December 26, 2024

Celebrating without bitterness

A piece of artwork created by Lawrence Earl Nash. Nash had passed on Memorial Day this year, and his art will be exhibited by his daughter, Jennifer Queener, at the Creston Arts Gallery for the month of November.

A unique exhibit showcasing the artwork of a veteran will be shown for the month of November in the Creston Arts Gallery. Abstract designs with focused lines and minimal color make up the majority of artwork created by Lawrence Earl Nash, with a short line on the bottom of each piece crediting him as “L.E.N. ‘Earl’, Vietnam Vet.”

Nash had passed away earlier this year on May 27, Memorial Day. His artwork, alongside a selection of letters and photos, is being presented by his daughter, Jennifer Queener, who lives in Creston.

Despite the familial blood, Queener described her relationship with her father as tumultuous. As Queener discovered his artwork, she said she was able to understand a part of him she never saw while he was alive.
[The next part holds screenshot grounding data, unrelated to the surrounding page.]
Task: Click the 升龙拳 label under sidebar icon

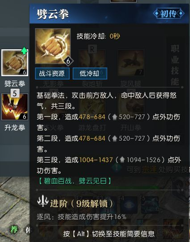Action: (x=15, y=128)
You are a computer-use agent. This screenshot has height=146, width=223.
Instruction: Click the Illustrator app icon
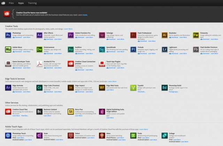coord(165,35)
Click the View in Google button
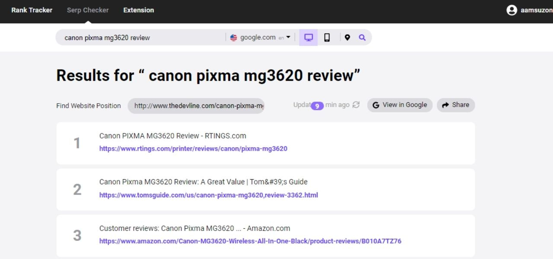This screenshot has height=259, width=553. click(x=400, y=105)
“I knew my dad liked art, he drew,” Queener said. “But, as far as seeing the extensive amount of work, his portfolios, I hadn’t really had a chance to see those. I didn’t understand the kind of art that he did.”

Queener’s relationship with her father was mostly disconnected, with her growing up without Nash close to her, only reconnecting during a few important moments of her life. This disconnect makes her ability to celebrate her father, who lived a chaotic life, complex and strained.

“To celebrate him as a person, as an artist, as a veteran, those are my goals,” she said. “To honor that person is what this becomes. There are feelings of overwhelming frustration. I never really had the anger, I didn’t grow up with anger, it wasn’t there. That overwhelming frustration of, it could have been one more relationship. With this artwork, I wanted to celebrate my dad. I can’t.”

Nash had joined the Army and fought in the Vietnam War starting in 1968. In 1970, Nash was injured and earned the Purple Heart for his service. He continued serving until the mid-’70s.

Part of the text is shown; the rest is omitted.